Open Water (2003)
7/10
Chums at Sea
30 January 2005
Blanchard Ryan and Daniel Travis play a busy couple forcing themselves to take some time out to relax. They go to the Caribbean for R & R. Once there they take a scuba diving trip, dive into the water, and then are ...forgotten by the scuba ship. Open Water then chronicles what this couple will endure out at sea. I watch a lot of scary pictures, but this film really affected me a lot more than many I have seen with monsters and blood and whatever else is usually hurled at you in a horror movie. It was downright scary. Much of that is due to the "This really happened in real life" quality the film exudes.

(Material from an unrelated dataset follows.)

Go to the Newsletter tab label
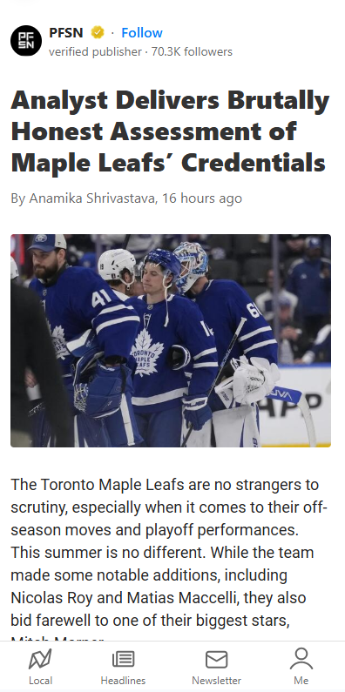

It is in fact based on just such an incidence off the coast of Australia. But the frightening aspect also is due in large part to the ordinary nature of the two main characters, everybody else in the film, the simple yet direct direction, and the total lack of "HOLLYWOOD" to be found anywhere. I felt like I could have been Daniel. A film that can make you feel like the possibility even remotely exists for that to happen is working on some level. Open Water works on real fears: negligence, sharks, impending doom, and the horror that sometimes can be wide, wet, empty tracts of nothing but miles and miles of sea water. The meaningless of man can really be measured in those scenes where Daniel and Susan tread for life amidst a background of endless waves with predators all around them. Both Ryan and Travis do very good jobs with this type of material. The director Curtis deserves a lot of praise for his ability to make this whole thing come off so effectively.